When the nurse enters the room to change the dressing of a male client with cancer, he asks, 'Have you ever been with someone when they died?' What is the nurse's best response to him?
- A. Yes, I have. Do you have some questions about dying?
- B. Several times. Now, let's get your dressing changed.
- C. A few times. It was peaceful and there was no pain.
- D. Yes, but you're doing great. Are you concerned about dying?
Correct Answer: A
Rationale: The correct answer is A because it shows empathy and encourages open communication. The nurse acknowledges the client's question and offers support by asking if they have any concerns. This response demonstrates active listening and shows the nurse is willing to address the client's emotional needs.
Choice B is incorrect as it dismisses the client's question and focuses solely on the task at hand, lacking empathy. Choice C is incorrect as it provides a general statement about previous experiences without directly addressing the client's inquiry. Choice D is incorrect as it deflects the question and does not actively engage with the client's emotional concerns.
The nurse is caring for a 10-year-old diagnosed with acute glomerulonephritis. Which outcome is the priority for this child?
- A. Activity tolerance as evidenced by appropriate age-level activities being performed
- B. Absence of skin breakdown as evidenced by intact skin and absence of redness
- C. Maintaining adequate nutritional status as evidenced by stable weight without gain or loss
- D. Maintaining fluid balance as evidenced by a urine output of 1 to 2 ml/kg/hr
Correct Answer: D
Rationale: The correct answer is D. In acute glomerulonephritis, the kidneys are inflamed, affecting fluid balance. Monitoring urine output of 1 to 2 ml/kg/hr is crucial to assess kidney function and prevent fluid overload or dehydration. This is the priority outcome as it directly reflects kidney function and overall fluid balance.

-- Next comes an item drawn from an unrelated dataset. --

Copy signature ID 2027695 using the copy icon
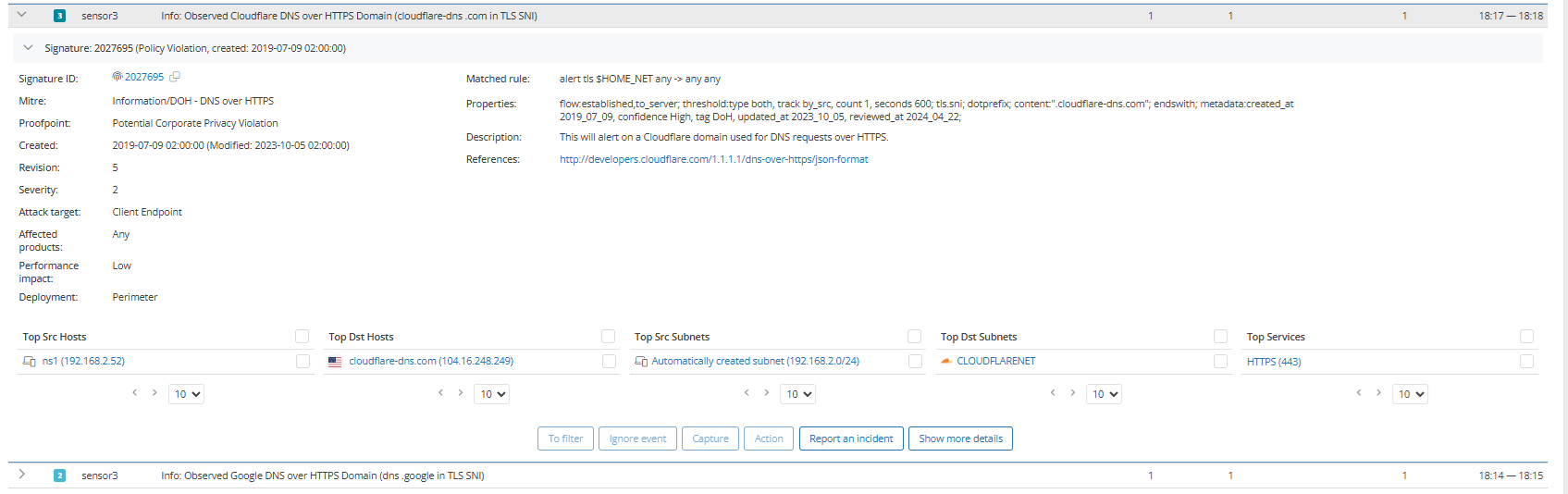This screenshot has width=1568, height=494. (175, 77)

A: Activity tolerance is important but not the priority in acute glomerulonephritis.
B: Absence of skin breakdown is important for overall health but not directly related to the condition.
C: Nutritional status is important, but fluid balance takes precedence in managing acute glomerulonephritis.
In summary, maintaining fluid balance is crucial in managing acute glomerulonephritis as it directly reflects kidney function, while the other options are important but not the priority in this scenario.
A client who has a flaccid bladder is placed on a bladder training program. Which instruction should the nurse include in this client's teaching plan?
- A. Use manual pressure to express urine
- B. Perform the Crede maneuver
- C. Apply an external urinary drainage device
- D. Take a warm sitz bath twice a day
Correct Answer: B
Rationale: The correct answer is B: Perform the Crede maneuver. This is the appropriate instruction for a client with a flaccid bladder on a bladder training program. The Crede maneuver involves applying manual pressure on the bladder to assist with urine elimination. This technique helps to promote bladder emptying and prevent urinary retention.
A: Using manual pressure to express urine is not recommended as it can lead to urinary tract infections and damage to the bladder.
C: Applying an external urinary drainage device is not part of bladder training and does not address the issue of bladder emptying.
D: Taking a warm sitz bath twice a day does not directly address the client's flaccid bladder and is not a component of bladder training.